(What to work on)
All lines of the material below that include the string "button" are to be copied.

(Material provided)
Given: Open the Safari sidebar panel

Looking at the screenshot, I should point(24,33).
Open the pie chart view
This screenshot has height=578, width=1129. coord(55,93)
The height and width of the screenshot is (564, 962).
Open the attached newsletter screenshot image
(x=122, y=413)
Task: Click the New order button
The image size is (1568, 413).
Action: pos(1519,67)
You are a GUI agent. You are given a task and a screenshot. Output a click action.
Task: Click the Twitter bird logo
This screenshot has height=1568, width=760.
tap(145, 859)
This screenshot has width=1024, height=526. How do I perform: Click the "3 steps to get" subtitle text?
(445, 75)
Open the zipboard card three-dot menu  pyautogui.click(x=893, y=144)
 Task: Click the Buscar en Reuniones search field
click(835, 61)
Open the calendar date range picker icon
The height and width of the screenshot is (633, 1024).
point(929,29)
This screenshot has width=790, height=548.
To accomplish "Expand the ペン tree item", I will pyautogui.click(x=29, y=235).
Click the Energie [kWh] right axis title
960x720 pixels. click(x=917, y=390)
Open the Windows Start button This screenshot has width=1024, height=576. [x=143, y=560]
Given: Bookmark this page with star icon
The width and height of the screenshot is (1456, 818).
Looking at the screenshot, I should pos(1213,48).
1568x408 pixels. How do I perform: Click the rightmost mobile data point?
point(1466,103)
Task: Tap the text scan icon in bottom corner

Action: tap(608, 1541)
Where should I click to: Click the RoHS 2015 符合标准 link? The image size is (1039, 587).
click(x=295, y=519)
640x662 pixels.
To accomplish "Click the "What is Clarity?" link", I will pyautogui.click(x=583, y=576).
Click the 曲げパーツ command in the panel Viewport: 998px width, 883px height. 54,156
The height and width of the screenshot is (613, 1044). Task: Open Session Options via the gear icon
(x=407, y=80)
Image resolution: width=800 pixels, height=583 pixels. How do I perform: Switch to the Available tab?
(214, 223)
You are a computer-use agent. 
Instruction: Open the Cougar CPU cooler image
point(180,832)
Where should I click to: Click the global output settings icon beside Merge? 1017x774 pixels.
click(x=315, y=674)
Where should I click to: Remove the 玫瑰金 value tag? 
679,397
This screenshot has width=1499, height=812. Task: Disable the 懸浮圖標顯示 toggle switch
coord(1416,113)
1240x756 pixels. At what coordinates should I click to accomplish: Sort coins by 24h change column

(Answer)
Task: Click the New order button
Open the Windows Start button This screenshot has width=1024, height=576. [x=143, y=560]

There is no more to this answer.